Analysis of High Molecular Mass Compounds from the Spider Pamphobeteus verdolaga Venom Gland. A Transcriptomic and MS ID Approach.
Sebastian Estrada-GómezLeidy Johana Vargas MuñozCesar SeguraMonica Maria Saldarriaga-CordobaClaudia Marcela Arenas-GómezPublished in: Toxins (2021)
Nowadays, spider venom research focuses on the neurotoxic activity of small peptides. In this study, we investigated high-molecular-mass compounds that have either enzymatic activity or housekeeping functions present in either the venom gland or venom of Pamphobeteus verdolaga. We used proteomic and transcriptomic-assisted approaches to recognize the proteins sequences related to high-molecular-mass compounds present in either venom gland or venom. We report the amino acid sequences (partial or complete) of 45 high-molecular-mass compounds detected by transcriptomics showing similarity to other proteins with either enzymatic activity (i.e., phospholipases A2, kunitz-type, hyaluronidases, and sphingomyelinase D) or housekeeping functions involved in the signaling process, glucanotransferase function, and beta-N-acetylglucosaminidase activity. MS/MS analysis showed fragments exhibiting a resemblance similarity with different sequences detected by transcriptomics corresponding to sphingomyelinase D, hyaluronidase, lycotoxins, cysteine-rich secretory proteins, and kunitz-type serine protease inhibitors, among others. Additionally, we report a probably new protein sequence corresponding to the lycotoxin family detected by transcriptomics. The phylogeny analysis suggested that P. verdolaga includes a basal protein that underwent a duplication event that gave origin to the lycotoxin proteins reported for Lycosa sp. This approach allows proposing an evolutionary relationship of high-molecular-mass proteins among P. verdolaga and other spider species.

***

Rewrite the spider venom abstract, starting with "Analysis of High" and going on through "in: Toxins (2021)", with "Toxins" replaced by "Journal of Venom Research".

Saved entries:
***

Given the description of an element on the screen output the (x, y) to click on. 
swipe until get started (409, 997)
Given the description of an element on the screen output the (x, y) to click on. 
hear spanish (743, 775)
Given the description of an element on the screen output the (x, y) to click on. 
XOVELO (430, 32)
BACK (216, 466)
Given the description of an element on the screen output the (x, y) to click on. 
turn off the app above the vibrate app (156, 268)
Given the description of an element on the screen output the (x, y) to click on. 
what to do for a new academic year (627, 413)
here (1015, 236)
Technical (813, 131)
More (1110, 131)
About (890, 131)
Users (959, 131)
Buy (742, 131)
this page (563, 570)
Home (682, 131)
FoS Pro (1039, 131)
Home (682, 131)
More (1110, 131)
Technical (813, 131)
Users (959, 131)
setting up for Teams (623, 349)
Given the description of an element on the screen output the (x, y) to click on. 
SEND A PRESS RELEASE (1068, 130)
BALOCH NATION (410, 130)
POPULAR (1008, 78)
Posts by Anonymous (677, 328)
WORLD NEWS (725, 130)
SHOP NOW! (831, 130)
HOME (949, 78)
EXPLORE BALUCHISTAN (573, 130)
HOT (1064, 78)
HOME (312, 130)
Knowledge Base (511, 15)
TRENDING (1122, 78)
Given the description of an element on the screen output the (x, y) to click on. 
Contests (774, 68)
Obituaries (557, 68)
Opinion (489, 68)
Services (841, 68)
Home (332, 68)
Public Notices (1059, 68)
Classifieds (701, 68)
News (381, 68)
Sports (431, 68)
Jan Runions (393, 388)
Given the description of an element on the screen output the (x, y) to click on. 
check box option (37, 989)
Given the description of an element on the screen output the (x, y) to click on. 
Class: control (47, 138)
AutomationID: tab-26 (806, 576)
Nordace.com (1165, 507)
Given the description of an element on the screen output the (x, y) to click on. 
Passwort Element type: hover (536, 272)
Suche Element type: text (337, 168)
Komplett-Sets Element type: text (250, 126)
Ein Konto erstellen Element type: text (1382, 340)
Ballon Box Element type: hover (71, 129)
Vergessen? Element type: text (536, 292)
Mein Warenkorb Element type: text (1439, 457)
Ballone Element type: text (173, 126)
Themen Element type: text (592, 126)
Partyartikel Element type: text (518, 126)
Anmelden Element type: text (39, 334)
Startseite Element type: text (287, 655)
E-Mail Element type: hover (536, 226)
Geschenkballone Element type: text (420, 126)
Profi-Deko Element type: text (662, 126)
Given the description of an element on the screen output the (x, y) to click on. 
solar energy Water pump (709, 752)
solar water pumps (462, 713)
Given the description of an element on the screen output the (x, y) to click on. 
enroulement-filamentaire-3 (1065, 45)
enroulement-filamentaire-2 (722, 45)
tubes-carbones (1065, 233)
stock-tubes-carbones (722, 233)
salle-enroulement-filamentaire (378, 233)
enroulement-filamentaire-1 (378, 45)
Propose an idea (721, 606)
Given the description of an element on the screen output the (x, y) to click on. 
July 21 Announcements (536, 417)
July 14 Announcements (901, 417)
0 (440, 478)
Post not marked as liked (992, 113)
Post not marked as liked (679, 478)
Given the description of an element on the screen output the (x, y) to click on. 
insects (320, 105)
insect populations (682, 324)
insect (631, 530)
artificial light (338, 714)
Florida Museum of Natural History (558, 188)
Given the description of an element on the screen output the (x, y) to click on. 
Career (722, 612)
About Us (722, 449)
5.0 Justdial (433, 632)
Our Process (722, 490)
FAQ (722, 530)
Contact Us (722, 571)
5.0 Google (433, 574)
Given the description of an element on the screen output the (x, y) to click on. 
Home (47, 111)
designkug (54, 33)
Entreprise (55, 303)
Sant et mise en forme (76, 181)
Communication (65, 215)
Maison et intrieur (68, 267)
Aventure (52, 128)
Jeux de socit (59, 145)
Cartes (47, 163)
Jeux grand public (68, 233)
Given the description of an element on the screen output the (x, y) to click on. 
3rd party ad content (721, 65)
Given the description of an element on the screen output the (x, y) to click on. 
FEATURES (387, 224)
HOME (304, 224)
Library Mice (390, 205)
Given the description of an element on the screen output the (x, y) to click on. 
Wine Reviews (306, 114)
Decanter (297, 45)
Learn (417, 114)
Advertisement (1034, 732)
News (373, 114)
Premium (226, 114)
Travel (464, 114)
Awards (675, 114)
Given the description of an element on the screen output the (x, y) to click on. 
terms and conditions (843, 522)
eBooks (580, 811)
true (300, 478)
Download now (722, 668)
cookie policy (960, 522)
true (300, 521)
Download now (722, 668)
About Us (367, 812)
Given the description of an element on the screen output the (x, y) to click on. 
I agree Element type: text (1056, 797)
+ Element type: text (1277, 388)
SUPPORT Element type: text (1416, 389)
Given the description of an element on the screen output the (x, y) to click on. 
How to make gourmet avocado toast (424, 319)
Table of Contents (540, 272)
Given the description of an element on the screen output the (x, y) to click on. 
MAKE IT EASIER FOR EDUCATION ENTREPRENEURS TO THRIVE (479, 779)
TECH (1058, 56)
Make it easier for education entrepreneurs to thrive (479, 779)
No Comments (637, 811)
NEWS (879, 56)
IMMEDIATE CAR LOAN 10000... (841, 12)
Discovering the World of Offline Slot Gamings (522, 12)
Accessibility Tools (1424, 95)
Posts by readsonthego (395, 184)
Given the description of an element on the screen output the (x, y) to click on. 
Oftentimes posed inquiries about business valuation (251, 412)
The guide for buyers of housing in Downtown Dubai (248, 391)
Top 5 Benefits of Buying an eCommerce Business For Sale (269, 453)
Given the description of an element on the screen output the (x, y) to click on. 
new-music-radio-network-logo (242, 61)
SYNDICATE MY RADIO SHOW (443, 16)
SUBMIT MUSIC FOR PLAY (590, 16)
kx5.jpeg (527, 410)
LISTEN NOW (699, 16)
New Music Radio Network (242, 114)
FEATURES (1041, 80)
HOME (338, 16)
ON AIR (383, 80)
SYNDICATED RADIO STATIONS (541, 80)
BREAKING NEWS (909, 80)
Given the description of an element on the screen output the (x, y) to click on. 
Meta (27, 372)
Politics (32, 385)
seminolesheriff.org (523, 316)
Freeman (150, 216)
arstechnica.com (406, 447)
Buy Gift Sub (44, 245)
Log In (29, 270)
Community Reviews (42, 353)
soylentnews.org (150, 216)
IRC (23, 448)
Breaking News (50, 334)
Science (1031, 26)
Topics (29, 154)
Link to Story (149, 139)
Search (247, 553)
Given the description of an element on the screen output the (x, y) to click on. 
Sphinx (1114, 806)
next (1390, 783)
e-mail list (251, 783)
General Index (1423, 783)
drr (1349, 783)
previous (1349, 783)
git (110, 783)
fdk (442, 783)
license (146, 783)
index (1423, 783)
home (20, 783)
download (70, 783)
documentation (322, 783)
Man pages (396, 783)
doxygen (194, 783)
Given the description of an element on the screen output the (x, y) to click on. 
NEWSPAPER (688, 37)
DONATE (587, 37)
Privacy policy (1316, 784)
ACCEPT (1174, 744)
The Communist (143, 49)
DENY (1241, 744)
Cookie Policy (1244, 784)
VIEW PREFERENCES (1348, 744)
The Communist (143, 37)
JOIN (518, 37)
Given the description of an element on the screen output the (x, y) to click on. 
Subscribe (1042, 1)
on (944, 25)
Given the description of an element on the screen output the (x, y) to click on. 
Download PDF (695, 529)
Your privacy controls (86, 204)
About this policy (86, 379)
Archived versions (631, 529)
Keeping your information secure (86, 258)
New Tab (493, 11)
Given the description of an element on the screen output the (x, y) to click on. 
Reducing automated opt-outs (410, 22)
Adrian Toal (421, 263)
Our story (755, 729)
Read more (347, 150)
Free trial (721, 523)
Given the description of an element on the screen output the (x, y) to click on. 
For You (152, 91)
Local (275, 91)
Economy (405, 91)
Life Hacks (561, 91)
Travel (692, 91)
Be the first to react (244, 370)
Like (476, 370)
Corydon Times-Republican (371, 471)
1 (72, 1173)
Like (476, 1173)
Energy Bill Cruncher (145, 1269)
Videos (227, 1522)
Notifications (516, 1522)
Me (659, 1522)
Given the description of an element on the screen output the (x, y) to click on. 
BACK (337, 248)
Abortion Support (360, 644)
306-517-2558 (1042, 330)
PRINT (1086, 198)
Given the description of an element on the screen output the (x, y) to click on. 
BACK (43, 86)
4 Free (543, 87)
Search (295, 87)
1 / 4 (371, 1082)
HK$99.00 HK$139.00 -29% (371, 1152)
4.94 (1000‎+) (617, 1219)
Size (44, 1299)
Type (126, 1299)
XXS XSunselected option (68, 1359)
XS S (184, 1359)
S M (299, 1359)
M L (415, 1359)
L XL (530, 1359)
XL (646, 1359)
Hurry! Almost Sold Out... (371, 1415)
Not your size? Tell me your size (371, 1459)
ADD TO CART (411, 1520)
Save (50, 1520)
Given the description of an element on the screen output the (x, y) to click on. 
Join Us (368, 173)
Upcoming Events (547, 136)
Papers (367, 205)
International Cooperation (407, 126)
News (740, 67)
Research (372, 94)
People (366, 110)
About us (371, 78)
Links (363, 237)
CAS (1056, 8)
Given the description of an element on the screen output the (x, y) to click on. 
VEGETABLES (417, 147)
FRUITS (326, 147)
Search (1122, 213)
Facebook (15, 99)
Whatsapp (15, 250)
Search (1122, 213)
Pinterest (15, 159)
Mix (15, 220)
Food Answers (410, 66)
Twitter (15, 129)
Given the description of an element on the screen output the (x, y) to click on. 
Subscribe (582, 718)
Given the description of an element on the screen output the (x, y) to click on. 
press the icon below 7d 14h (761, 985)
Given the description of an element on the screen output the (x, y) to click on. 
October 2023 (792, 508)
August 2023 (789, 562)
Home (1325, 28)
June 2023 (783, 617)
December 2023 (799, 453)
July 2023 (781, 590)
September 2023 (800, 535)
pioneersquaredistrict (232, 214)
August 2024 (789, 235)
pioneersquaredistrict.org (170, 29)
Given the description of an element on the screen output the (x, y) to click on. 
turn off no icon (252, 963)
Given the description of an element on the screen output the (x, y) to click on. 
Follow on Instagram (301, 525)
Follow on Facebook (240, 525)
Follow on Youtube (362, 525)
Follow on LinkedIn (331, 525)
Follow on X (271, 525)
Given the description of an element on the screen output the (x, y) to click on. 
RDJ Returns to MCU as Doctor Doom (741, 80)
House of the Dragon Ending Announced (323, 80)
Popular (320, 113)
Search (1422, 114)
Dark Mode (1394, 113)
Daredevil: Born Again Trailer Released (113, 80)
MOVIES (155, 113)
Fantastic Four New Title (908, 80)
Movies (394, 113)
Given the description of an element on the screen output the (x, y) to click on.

***

RESPONSE AREA:
Analysis of High Molecular Mass Compounds from the Spider Pamphobeteus verdolaga Venom Gland. A Transcriptomic and MS ID Approach.
Sebastian Estrada-GómezLeidy Johana Vargas MuñozCesar SeguraMonica Maria Saldarriaga-CordobaClaudia Marcela Arenas-GómezPublished in: Journal of Venom Research (2021)